Like a rolling stone, Bob Dylan returns next month to Kansas. For me, he never left.

The first time I heard a Bob Dylan song was at Washington Elementary School in Baxter Springs, where in the auditorium a young music teacher led our class in singing “Blowin’ in the Wind.” I couldn’t have been more than 7 or 8 at the time, but I remember thinking so hard about the words and what they meant that I slipped into a kind of reverie.
I say it was the first time I heard a Bob Dylan song, even though “Blowin’ in the Wind” had received enough airplay that it became part of the furniture of my childhood. The most commercially successful version of the song was by Peter, Paul and Mary, whose syrupy pop rendition robbed the song of its power but made it safe for general consumption in 1963. Sitting in a little chair in the auditorium of Washington school, singing the verses for myself, I discovered Dylan and the power of poetry to shape the world.
Memory is a slippery thing, and I hesitate to give more detail for fear of being wrong. I’m uncertain of the name of the teacher, or the year, but I believe it was one autumn between the assassination of JFK and when Apollo 1 burned on the launchpad in 1967. I loved music class, at least until the band instructor forced me to try the trumpet, because that’s what my older brother played. What I wanted was a guitar.

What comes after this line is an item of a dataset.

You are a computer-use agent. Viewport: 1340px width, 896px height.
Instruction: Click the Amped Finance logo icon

Our music teacher may not have understood she was leading us in a protest song. The song, if not its meaning, had been adopted as part of our national culture, just as another song she taught us had — Woody Guthrie’s “This Land is Your Land.”
I’ve been thinking about Dylan lately because he’ll be coming to Kansas next month, for shows in Wichita and Topeka. But hardly a week has gone by in the past decade that I haven’t thought about Dylan in some way, listening to his music or reading about him or playing his songs on my guitar. The latter is an attempt to better understand the songs, in the same way reading aloud helps you understand literature. If there is one thing attempting to sing Dylan can teach you, besides the fact you’re no genius, it’s this: His breath and the song are one.

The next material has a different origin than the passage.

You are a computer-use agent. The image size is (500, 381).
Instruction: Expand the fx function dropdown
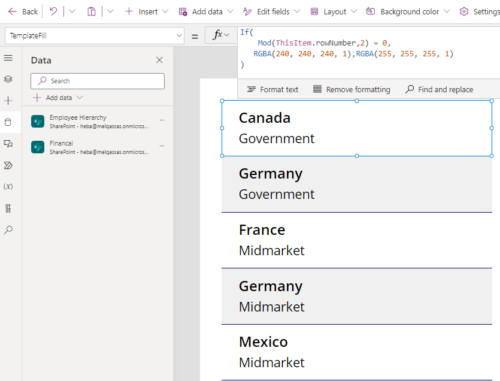tap(221, 35)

“Dylan had become a column of air,” the poet Allen Ginsberg said of watching Dylan perform, as quoted in the 2005 Martin Scorsese documentary “No Direction Home.”
“His total physical and mental focus was this single breath coming out of his body,” Ginsberg recalled. “He had found a way in public to be almost like a shaman, with all of his intelligence and consciousness focused on his breath.”

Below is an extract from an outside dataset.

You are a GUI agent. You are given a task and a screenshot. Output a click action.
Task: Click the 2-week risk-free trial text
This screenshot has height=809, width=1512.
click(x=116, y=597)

I’ve also been thinking about the intersection of culture and politics since Donald Trump had himself appointed chair of the Kennedy Center by a handpicked board of loyalists. In announcing the planned changes, Trump cited a “Vision for a Golden Age in Arts and Culture.”
But more on this later.
Now 83, Dylan is touring to promote his “Rough and Rowdy Ways” album, released five years ago. He’s been to Kansas a few times before, notably in 1976 and 2004. For a detailed take on his 2023 Kansas City show at the Midland Theater, check out Steve Paul’s review.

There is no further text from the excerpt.